■ ЗАДАНИЕ ДЛЯ ВЫПОЛНЕНИЯ
Преобразуйте в нумерованный список часть материала, которая открывается строкой, содержащей «Task: Click the verified», и закрывается строкой, содержащей «point(303,19)», включая обе эти строки. Пустые строки в список не включайте.

· · · ·

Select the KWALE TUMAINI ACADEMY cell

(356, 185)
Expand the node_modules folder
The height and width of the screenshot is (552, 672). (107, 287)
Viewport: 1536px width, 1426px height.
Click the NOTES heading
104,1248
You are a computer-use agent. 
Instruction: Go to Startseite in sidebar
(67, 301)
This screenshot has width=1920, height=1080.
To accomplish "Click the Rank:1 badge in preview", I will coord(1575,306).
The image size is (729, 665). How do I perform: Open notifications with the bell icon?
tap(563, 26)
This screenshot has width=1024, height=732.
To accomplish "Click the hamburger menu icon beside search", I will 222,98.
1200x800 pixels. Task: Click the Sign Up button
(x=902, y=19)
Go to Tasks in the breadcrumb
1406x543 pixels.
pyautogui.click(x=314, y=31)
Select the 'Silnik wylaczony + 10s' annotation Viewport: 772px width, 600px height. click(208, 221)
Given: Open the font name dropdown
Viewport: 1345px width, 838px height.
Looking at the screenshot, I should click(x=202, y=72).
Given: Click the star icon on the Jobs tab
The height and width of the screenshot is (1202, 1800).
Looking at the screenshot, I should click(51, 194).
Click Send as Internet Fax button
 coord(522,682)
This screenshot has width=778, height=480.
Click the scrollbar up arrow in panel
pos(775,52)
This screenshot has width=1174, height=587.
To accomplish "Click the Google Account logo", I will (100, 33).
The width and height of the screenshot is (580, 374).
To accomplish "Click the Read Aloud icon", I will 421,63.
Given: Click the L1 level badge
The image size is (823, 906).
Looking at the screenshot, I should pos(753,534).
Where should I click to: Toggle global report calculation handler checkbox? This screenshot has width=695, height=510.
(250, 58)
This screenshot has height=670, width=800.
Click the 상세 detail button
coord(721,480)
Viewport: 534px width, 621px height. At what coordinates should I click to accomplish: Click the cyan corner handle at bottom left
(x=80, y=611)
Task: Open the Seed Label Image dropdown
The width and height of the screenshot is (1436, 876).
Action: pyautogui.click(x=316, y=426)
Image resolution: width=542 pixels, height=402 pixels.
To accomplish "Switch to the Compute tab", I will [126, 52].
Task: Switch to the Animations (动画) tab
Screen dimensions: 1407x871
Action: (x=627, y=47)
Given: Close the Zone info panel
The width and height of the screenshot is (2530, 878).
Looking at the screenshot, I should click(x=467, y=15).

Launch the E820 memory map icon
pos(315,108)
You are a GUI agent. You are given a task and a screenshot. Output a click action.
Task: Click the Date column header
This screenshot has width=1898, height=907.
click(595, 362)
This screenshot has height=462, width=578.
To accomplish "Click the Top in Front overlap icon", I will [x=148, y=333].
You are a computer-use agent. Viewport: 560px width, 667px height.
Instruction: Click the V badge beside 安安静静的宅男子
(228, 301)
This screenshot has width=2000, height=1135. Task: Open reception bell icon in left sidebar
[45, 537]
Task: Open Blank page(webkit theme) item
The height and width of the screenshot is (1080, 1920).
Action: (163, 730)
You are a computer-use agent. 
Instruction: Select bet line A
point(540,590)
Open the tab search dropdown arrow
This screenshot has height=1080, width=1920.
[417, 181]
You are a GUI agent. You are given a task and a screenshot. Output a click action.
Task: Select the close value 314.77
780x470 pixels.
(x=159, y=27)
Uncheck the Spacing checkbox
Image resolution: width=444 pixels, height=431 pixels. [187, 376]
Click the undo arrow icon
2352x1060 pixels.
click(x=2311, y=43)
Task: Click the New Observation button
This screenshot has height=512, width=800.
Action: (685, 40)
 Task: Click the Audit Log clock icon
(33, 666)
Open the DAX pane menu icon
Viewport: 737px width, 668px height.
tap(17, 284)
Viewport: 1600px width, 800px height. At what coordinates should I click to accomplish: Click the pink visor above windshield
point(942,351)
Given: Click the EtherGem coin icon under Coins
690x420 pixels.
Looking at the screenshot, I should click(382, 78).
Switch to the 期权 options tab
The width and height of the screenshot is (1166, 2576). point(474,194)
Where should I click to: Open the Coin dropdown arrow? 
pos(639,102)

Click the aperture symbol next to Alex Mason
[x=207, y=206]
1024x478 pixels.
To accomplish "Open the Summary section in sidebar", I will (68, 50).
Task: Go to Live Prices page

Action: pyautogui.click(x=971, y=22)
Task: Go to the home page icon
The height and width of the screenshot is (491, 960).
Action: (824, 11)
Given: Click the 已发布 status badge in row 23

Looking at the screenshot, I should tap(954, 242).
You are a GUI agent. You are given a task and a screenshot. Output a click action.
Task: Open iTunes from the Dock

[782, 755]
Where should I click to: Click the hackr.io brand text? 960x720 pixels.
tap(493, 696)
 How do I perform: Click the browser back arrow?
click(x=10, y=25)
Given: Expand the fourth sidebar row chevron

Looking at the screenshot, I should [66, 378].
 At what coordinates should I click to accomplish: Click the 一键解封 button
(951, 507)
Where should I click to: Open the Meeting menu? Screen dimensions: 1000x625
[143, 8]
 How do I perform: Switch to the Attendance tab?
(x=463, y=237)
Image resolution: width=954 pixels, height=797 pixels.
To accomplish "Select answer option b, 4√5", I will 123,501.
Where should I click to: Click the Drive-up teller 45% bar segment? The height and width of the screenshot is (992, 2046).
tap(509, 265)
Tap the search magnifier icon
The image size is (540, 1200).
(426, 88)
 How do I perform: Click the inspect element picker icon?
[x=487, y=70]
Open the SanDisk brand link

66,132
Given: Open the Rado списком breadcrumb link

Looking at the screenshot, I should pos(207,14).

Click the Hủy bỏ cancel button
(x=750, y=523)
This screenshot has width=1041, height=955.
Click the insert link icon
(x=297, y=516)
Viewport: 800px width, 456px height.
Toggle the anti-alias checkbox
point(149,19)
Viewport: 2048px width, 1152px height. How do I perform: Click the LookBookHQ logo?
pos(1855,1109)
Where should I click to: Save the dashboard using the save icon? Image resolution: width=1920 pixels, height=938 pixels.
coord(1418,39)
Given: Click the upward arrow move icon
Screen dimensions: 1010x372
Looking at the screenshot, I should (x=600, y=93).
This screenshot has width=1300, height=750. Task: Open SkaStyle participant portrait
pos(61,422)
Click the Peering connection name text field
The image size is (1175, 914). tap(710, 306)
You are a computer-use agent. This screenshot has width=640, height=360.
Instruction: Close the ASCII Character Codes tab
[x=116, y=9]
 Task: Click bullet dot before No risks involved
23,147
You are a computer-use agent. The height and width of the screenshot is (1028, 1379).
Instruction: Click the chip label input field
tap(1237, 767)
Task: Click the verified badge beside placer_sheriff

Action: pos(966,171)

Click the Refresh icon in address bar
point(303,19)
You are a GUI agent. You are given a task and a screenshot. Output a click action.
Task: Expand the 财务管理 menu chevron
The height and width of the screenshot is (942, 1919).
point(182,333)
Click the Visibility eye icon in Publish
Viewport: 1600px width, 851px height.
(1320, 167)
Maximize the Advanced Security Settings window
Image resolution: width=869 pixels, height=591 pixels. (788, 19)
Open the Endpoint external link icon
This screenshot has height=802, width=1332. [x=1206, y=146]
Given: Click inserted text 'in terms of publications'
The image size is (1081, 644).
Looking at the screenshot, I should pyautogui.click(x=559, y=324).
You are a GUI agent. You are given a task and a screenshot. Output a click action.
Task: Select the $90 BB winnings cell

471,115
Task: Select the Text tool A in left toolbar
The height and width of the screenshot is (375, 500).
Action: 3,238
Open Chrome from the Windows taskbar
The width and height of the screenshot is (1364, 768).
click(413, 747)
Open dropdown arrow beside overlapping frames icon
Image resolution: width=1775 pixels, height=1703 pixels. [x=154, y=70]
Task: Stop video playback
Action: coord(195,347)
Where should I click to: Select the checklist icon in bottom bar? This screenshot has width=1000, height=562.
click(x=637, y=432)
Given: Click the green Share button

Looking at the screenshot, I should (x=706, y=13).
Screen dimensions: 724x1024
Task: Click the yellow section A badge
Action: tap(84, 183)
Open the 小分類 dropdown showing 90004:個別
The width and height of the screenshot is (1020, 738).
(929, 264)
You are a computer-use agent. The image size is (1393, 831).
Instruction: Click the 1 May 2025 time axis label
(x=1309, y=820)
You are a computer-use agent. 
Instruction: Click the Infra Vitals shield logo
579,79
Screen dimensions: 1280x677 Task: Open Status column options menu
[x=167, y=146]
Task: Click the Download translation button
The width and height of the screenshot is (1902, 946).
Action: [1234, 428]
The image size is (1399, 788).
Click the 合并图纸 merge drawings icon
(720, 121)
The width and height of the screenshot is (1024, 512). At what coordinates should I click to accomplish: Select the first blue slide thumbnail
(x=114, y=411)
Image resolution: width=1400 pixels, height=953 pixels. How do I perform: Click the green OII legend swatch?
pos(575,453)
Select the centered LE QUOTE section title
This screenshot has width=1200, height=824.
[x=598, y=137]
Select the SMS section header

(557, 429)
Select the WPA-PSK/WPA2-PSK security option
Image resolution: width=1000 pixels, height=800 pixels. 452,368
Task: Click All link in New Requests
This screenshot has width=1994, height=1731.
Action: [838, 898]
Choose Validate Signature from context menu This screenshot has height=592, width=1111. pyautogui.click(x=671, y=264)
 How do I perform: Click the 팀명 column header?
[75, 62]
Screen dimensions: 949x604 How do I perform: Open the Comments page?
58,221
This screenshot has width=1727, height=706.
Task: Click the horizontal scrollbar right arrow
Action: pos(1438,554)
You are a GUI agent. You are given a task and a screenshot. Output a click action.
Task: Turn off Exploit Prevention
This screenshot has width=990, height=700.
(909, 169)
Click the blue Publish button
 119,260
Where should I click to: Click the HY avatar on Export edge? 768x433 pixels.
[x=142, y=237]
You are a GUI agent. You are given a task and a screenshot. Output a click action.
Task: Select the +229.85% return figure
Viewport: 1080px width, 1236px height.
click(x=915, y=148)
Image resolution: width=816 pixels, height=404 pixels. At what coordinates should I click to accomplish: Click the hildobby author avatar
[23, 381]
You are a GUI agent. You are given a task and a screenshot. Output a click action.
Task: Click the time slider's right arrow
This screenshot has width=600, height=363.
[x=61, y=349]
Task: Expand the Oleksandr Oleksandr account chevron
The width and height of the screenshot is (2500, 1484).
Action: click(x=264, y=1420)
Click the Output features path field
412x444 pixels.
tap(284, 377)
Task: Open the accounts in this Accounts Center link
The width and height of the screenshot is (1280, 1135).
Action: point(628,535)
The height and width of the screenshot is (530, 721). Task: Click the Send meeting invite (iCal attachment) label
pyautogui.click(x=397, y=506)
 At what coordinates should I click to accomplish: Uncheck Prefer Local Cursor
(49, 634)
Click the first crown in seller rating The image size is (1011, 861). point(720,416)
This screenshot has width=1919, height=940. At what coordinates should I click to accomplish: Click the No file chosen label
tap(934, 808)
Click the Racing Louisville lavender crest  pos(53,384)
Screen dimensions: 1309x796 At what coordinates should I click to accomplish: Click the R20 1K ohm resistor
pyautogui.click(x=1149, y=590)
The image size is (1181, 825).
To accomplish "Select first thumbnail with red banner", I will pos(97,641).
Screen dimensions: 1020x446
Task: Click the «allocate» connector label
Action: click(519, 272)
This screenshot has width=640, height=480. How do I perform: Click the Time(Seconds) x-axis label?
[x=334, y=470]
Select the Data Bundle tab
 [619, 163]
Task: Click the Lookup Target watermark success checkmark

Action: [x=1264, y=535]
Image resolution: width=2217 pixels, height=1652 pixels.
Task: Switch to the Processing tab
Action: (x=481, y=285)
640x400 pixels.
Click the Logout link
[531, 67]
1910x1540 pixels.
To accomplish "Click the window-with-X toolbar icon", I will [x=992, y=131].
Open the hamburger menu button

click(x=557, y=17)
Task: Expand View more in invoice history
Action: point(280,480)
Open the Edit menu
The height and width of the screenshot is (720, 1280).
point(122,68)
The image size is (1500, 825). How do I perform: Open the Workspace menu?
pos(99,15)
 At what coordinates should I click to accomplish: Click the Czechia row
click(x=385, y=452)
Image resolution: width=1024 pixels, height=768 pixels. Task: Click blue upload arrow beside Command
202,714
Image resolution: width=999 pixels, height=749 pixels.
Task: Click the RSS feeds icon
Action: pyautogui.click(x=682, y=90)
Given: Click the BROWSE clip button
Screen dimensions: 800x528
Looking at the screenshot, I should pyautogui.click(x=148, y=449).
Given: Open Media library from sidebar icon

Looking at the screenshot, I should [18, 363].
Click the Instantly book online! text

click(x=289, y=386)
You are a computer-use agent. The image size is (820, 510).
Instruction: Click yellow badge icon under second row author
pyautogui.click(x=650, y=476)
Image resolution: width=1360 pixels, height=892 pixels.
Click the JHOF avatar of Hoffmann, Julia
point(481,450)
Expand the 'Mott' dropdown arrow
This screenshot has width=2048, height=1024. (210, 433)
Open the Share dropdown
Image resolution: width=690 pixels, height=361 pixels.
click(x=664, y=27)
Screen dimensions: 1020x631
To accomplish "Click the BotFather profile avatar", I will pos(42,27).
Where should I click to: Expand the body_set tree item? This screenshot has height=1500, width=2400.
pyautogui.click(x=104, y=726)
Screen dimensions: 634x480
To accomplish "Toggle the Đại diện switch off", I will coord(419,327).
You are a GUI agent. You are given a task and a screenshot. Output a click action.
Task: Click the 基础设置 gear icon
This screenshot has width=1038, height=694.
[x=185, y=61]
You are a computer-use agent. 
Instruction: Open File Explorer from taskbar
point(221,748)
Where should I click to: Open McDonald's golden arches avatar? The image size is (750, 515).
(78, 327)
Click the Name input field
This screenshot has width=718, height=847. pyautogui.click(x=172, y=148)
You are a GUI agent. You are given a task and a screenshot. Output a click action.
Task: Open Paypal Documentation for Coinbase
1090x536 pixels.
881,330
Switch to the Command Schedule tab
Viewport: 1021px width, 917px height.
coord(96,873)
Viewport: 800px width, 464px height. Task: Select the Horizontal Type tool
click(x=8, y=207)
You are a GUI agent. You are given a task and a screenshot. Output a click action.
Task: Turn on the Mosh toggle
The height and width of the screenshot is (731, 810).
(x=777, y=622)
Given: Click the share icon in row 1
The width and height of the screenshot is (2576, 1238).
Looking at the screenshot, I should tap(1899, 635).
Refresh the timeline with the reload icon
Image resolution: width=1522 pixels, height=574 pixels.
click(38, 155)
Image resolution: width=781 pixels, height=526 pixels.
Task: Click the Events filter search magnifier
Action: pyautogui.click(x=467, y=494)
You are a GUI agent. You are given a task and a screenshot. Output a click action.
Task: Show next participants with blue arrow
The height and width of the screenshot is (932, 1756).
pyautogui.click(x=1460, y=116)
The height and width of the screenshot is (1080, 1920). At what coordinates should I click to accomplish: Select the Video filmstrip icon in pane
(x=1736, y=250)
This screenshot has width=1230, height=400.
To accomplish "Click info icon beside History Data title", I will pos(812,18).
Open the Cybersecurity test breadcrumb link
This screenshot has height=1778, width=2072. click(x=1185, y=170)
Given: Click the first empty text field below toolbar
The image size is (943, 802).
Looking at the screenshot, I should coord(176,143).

· · · ·

■ РЕШЕНИЕ УПРАЖНЕНИЯ
1. Task: Click the verified badge beside placer_sheriff
2. Action: pos(966,171)
3. Click the Refresh icon in address bar
4. point(303,19)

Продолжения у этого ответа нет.